| > The simplest example being that LLM's somehow function in a similar fashion to human brains. They categorically do not. I do not have most all of human literary output in my head and yet I can coherently write this sentence. The ratio of cognition to knowledge is much higher in humans that LLMs. That is for sure. It is improving in LLMs, particularly small distillations of large models. A lot of where the discussion gets hung up on is just words. I just used "knowledge" to mean ability to recall and recite a wide range of fasts. And "cognition" to mean the ability to generalize, notice novel patterns and execute algorithms. > They don't actually understand anything about what they output. It's just text. In the case of number multiplication, a bunch of papers have shown that the correct algorithm for the first and last digits of the number are embedded into the model weights. I think that counts as "understanding"; most humans I have talked to do not have that understanding of numbers. > It's just an algorithm. > I am surprised so many in the HN community have so quickly taken to assuming as fact that LLM's think or reason. Even anthropomorphising LLM's to this end. I don't think something being an algorithm means it can't reason, know or understand. I can come up with perfectly rigorous definitions of those words that wouldn't be objectionable to almost anyone from 2010, but would be passed by current LLMs. I have found anthropomorphizing LLMs to be a reasonably practical way to leverage the human skill of empathy to predict LLM performance. Treating them solely as text predictors doesn't offer any similar prediction; it is simply too complex to fit into a human mind. Paying a lot of attention to benchmarks, papers, and personal experimentation can give you enough data to make predictions from data, but it is limited to current models, is a lot of work, and isn't much more accurate than anthropomorphization. |
It isn't a case of ratio it is a fundamentally different method of working hence my point of not needing all human literary output do the the equivalent of an LLM. Consider even the case of a person born blind they have an even more severe deficiency of input yet they are equivalent in cognitive capacity to a sighted person and certainly any LLM.
> In the case of number multiplication, a bunch of papers have shown that the correct algorithm for the first and last digits of the number are embedded into the model weights.
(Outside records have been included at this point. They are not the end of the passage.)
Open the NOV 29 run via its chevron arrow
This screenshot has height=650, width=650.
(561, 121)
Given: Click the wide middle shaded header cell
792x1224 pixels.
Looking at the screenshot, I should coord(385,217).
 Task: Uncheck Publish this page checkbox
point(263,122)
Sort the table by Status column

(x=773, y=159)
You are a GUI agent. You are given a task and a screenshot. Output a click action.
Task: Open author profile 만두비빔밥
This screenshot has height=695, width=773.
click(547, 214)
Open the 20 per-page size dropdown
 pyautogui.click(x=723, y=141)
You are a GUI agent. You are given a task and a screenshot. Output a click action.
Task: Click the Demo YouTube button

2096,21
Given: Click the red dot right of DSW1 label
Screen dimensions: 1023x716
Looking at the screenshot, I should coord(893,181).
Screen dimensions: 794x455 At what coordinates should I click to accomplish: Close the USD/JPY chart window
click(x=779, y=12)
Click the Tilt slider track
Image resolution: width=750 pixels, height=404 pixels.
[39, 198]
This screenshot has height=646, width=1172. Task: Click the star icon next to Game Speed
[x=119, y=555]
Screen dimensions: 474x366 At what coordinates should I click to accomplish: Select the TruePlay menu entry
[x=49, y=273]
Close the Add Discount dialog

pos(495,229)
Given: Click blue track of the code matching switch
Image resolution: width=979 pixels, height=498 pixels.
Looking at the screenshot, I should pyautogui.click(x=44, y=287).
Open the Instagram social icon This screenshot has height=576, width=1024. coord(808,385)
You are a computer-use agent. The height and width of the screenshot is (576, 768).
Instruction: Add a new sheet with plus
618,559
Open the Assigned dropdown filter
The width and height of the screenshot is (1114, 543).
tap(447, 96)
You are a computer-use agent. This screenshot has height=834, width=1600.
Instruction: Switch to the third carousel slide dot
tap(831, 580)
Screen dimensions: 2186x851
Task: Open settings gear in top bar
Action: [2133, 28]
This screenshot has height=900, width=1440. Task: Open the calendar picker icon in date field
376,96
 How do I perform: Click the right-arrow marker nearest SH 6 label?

I think that counts as "understanding";
Why are those numbers in the model weights? What if the model was trained on birdsong instead of humanities output would it then be able to multiply? Humans provide the connections, the reasoning the thought the insights and the subsequent correlations THEN we humans try to make a good pattern matcher/ guesser (the LLM) to match those. We tweak it so it matches patterns more and more closely.
> most humans I have talked to do not have that understanding of numbers.
This common retort: most humans also makes mistakes, or most humans also do x, y, z means nothing. Take the opposite implication of such retorts. For example most humans can't multiply 10 digits numbers therefore most calculators 'understand' maths better than most humans.
> I don't think something being an algorithm means it can't reason, know or understand. I can come up with perfectly rigorous definitions of those words that wouldn't be objectionable to almost anyone from 2010, but would be passed by current LLMs.
My digital thermometer uses an algorithm to determine the temperature. It does NOT reason when doing so. An algorithm is a series of steps. You can write them on a piece of paper. The paper will not be thinking if that is done.
> I have found anthropomorphizing LLMs to be a reasonably practical way to....
I think anthropomorphising is letting people assume they are more than they are (next token generators). In fact at the extreme end this anthropomorphising has led to exacerbating mental health conditions and unfortunately has even led to humans killing themselves.